Excerpt to read:
Scooby has been tested with both `bullseye` and `bookworm` releases of `raspios`.

### Static files

Any files placed in the `./server` directory in the project root will be merged into the master node's root filesystem.

For example, `./server/etc/dnsmasq.d/40-hemeryhigh.conf` would be copied to `/etc/dnsmasq.d/40-hemeryhigh.conf` on the master node file system.

Files are persistent and available on first boot.

#### Kubernetes Manifests

Kubernetes manifests should go in `./server/var/lib/rancher/k3s/server/manifests/` in the project root.

## Setting up the Agents

### Enable Pi network boot

Each agent must be setup for network booting. This part cannot be automated and you should perform it manually on each agent. Fortunately, it needs only to be done once and does not need to be done at all on the Pi 4.

Mete Balci has written an excellent guide detailing [how to configure Raspberry Pi for network boot](https://metebalci.com/blog/bare-metal-rpi3-network-boot/) :clap:.

Set task 1: From the Scooby setup notes, reproduce the passage that opens with the words containing "Files are persistent" and closes with "the project root.".
Set task 2: Write what comes next in the Scooby setup notes, picking up after their final sentence.

Given data:
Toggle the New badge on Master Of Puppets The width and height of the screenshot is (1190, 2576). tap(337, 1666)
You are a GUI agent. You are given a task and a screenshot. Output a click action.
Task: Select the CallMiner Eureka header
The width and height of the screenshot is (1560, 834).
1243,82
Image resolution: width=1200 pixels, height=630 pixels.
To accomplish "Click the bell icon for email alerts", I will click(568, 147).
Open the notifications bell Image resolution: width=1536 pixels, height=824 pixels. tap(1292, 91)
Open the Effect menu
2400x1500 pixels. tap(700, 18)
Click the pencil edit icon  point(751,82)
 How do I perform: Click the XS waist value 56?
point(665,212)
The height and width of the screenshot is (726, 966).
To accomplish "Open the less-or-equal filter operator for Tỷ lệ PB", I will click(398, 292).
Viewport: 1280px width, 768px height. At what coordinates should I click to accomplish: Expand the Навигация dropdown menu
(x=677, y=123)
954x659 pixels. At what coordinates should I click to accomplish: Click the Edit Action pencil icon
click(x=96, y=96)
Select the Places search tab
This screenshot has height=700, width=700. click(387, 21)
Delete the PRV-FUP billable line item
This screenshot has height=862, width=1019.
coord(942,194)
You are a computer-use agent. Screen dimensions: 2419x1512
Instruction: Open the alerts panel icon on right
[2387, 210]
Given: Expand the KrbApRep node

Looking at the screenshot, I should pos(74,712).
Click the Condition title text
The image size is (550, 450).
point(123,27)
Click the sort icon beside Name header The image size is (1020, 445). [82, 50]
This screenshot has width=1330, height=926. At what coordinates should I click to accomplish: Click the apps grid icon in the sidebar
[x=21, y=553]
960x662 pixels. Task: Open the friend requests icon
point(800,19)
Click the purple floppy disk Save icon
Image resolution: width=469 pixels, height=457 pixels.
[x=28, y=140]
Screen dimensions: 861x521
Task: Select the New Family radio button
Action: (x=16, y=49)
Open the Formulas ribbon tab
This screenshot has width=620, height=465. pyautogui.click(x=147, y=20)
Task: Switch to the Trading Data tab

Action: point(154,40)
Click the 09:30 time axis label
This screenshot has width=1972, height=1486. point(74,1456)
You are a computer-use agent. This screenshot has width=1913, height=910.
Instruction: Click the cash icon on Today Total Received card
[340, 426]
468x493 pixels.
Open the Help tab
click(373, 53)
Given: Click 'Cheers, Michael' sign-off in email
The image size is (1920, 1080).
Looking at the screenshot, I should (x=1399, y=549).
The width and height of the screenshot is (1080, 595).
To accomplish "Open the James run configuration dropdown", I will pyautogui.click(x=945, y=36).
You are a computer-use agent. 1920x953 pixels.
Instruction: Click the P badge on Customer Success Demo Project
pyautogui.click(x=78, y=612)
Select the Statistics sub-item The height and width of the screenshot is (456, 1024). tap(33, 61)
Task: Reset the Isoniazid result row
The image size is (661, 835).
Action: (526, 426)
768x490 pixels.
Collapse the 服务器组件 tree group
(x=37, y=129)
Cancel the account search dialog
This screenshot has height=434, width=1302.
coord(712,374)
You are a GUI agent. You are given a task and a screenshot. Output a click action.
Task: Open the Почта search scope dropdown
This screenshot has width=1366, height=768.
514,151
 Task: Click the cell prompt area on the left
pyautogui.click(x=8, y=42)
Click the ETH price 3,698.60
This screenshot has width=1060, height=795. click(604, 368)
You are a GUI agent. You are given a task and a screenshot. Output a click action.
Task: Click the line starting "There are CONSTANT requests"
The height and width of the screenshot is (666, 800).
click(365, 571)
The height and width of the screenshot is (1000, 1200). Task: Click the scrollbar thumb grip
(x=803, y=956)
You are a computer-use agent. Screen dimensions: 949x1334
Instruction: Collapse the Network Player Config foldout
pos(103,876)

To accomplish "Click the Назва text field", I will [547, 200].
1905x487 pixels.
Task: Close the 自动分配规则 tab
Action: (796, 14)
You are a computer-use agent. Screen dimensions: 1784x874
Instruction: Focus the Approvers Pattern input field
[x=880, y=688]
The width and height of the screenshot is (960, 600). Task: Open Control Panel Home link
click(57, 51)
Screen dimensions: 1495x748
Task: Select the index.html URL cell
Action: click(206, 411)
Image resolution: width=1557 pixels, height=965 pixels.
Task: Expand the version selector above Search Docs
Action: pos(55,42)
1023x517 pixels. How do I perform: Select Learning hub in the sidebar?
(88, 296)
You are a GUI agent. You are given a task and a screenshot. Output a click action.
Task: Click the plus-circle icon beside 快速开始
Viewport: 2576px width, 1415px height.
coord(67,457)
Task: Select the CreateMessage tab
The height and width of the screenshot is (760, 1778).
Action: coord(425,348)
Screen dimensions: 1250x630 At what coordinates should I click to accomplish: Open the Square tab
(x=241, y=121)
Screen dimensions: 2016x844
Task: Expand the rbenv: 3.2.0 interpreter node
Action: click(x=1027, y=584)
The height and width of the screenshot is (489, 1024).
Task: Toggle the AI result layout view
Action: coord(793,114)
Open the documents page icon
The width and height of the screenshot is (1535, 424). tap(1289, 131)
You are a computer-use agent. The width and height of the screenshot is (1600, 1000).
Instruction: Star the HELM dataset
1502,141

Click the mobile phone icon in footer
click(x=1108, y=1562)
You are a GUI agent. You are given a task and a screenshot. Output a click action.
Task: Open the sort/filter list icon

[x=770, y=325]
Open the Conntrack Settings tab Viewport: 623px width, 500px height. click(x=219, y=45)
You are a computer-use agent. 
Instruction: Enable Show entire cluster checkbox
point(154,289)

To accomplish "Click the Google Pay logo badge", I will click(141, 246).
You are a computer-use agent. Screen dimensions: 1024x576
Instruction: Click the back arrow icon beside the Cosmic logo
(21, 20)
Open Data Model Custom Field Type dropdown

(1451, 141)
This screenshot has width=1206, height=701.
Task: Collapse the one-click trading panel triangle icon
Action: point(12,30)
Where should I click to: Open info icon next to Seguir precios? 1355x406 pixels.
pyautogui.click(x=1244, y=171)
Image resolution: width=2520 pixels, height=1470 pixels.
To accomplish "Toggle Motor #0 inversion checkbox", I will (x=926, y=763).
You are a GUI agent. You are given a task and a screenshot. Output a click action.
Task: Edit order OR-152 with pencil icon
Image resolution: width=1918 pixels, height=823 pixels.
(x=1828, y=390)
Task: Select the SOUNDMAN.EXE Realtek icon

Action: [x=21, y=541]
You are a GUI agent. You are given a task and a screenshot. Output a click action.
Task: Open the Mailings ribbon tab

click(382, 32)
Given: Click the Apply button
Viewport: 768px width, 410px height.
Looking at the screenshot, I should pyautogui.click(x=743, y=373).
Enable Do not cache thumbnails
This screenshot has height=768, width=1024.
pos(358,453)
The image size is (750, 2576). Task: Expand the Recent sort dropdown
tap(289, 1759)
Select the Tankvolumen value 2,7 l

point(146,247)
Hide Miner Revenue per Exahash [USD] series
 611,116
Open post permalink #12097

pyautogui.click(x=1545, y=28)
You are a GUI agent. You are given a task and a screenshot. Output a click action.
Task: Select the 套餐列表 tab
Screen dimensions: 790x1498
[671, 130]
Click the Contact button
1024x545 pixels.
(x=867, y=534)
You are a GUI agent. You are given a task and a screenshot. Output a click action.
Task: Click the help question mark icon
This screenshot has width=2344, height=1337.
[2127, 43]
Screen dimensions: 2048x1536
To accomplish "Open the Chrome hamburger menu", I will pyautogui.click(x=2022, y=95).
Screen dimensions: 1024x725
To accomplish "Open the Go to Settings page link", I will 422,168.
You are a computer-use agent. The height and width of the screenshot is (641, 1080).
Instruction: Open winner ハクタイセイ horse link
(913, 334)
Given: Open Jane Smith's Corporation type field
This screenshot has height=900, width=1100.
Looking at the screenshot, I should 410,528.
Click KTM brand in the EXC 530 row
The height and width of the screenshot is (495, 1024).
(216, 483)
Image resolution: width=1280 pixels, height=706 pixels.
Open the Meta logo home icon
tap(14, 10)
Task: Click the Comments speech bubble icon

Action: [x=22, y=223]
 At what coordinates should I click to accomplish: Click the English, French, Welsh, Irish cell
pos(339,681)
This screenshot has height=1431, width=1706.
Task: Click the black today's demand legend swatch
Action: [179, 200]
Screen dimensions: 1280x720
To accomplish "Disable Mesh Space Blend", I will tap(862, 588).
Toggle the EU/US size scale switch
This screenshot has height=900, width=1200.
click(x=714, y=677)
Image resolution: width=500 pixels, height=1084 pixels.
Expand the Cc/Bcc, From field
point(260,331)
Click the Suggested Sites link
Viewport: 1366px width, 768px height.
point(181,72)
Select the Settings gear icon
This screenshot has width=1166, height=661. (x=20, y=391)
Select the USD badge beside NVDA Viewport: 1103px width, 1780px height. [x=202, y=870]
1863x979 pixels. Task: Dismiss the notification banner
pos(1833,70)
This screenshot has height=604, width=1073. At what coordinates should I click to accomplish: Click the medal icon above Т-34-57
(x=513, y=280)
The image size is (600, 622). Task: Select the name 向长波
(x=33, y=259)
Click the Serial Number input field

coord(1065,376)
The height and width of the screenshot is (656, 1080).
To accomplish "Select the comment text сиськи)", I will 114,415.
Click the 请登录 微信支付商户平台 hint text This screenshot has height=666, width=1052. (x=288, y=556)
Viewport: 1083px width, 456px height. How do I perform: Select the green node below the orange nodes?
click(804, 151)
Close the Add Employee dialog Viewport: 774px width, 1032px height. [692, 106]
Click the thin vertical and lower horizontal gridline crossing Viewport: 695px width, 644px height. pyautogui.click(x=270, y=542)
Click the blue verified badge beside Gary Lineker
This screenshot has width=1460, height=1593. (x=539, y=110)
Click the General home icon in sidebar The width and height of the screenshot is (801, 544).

Answer 1:
Files are persistent and available on first boot.

#### Kubernetes Manifests

Kubernetes manifests should go in `./server/var/lib/rancher/k3s/server/manifests/` in the project root.

Answer 2:
The official Raspberry Pi documentation for [debugging network book mode](https://www.raspberrypi.com/documentation/computers/raspberry-pi.html#debugging-network-boot-mode) is also very useful.

### Agent definition

Create one file for each of the agent nodes in the `./agents` directory. This file contains information about the agent's network settings, storage and `K3S` arguments specific to that node. The name of the file should be the hostname of the agent with an extension of `.agent`.

For each agent, you will need to provide:

- the agent node's hardware address
- its IPv4 address
- a UUID for a partition containing an ext4 filesystem for `K3S` persistent local storage
- an optional UUID for a swap partition
- its PXE client ID
- any extra args for K3s that the agent might need (optional)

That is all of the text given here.